**Task description:** Return the entries below word for word; no images should appear in the copy.

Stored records
================================
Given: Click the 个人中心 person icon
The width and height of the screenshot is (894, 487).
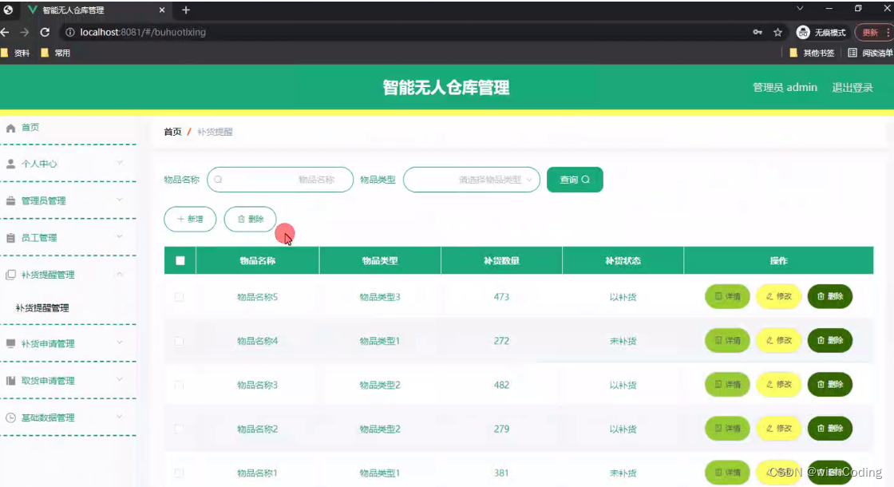Looking at the screenshot, I should (x=10, y=163).
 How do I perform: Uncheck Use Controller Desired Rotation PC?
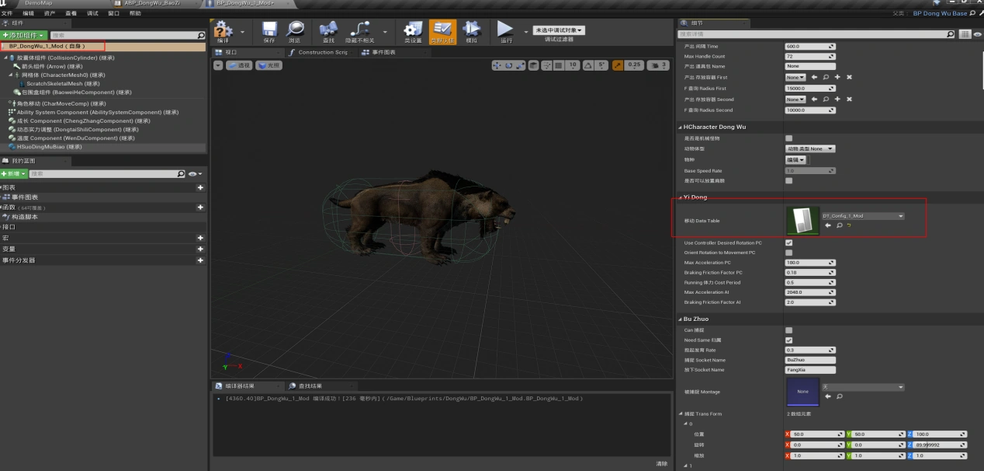point(789,242)
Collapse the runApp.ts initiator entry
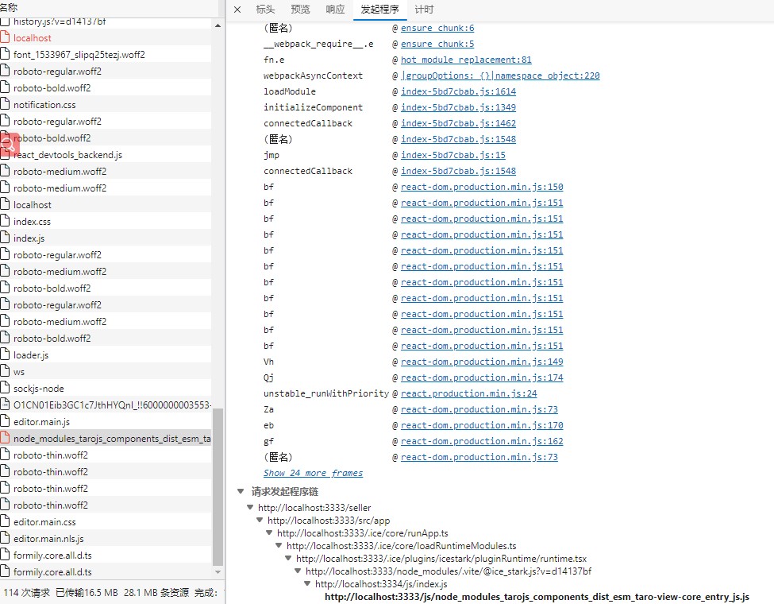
================================
**Result for this exercise:**
Given: Click the 个人中心 person icon
The width and height of the screenshot is (894, 487).
Looking at the screenshot, I should (x=10, y=163).
 How do I perform: Uncheck Use Controller Desired Rotation PC?
point(789,242)
Collapse the runApp.ts initiator entry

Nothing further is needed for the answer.